There were some limitations in this study. First, the number of published studies is small. There is a lack of allocation concealment and blinding in these studies. The imprecision of meta-analysis may be caused by un-conforming to the Optimal Information Size (OIS) standards. As a key indicator, the rate of fracture union was only performed in the non-randomized trial. Second, the way of recording cigarette consumption (per day/year) varies in these studies. There were also differences of periods of preoperative smoking cessation, surgical technique and the clinical outcomes among these studies.
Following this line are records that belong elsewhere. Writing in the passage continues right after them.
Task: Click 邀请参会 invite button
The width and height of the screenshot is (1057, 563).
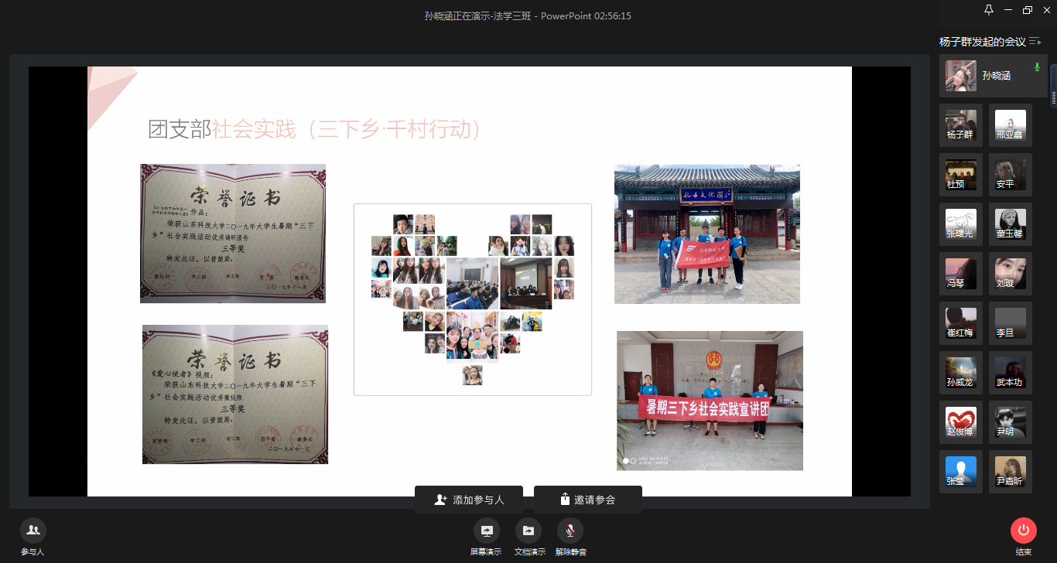Action: tap(587, 500)
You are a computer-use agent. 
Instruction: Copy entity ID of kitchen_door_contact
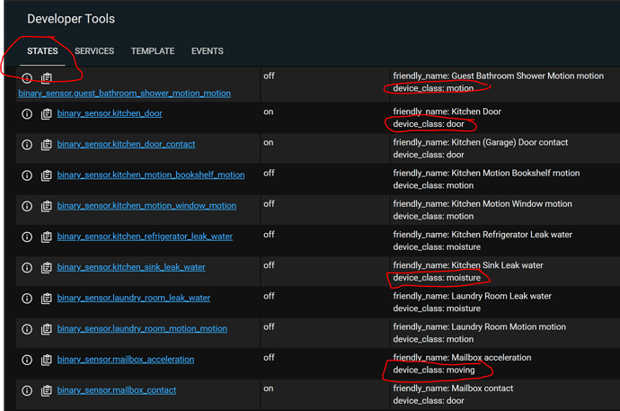(x=46, y=145)
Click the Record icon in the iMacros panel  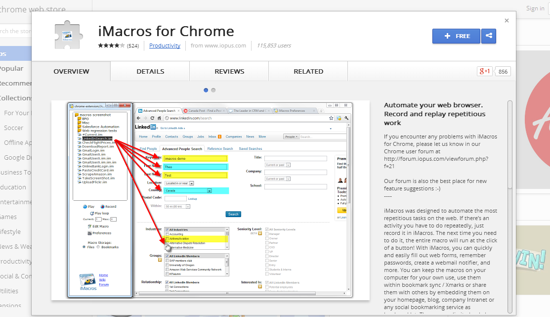[x=102, y=207]
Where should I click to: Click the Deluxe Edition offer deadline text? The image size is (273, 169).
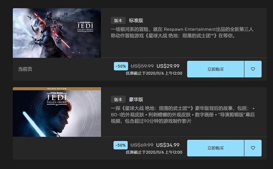(x=154, y=152)
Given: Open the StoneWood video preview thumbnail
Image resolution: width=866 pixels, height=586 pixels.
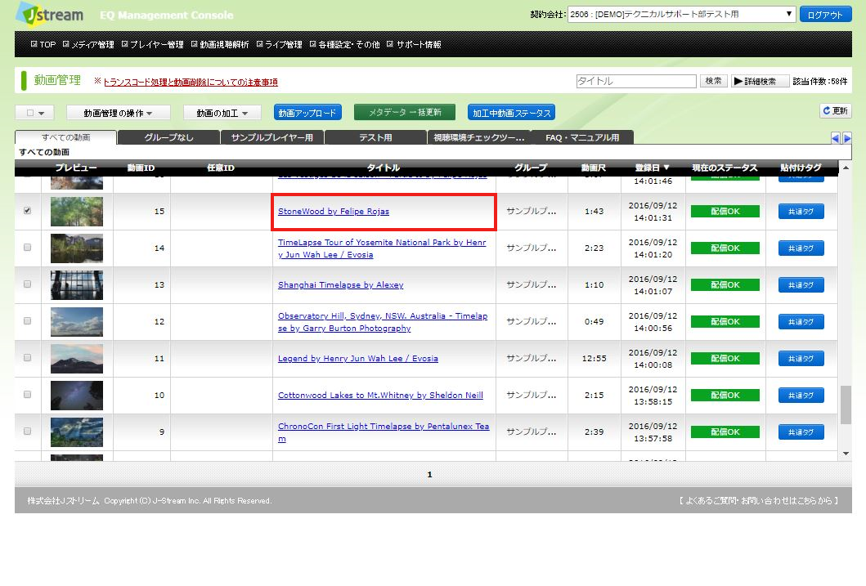Looking at the screenshot, I should tap(77, 212).
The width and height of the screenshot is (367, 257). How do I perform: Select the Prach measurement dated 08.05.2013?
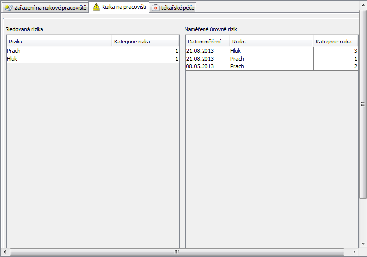click(271, 66)
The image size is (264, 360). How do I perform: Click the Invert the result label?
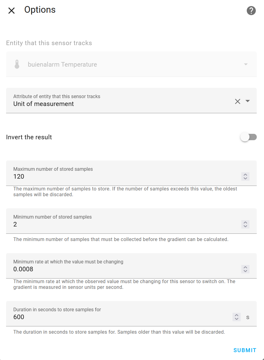29,137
Further prospective large-scale, multi-center, randomized controlled clinical trials are still needed to evaluate the relationship between smoking and outcome in orthopaedic surgery.
In conclusion, current evidence supported by this study indicates that for smokers who are planning to undergo orthopaedic surgery, preoperative smoking cessation does not increase the rate of fracture non-union, but can decrease the incidence of postoperative complications, reduce health care expenses and hospital stay.
The authors declare no conflict of interests.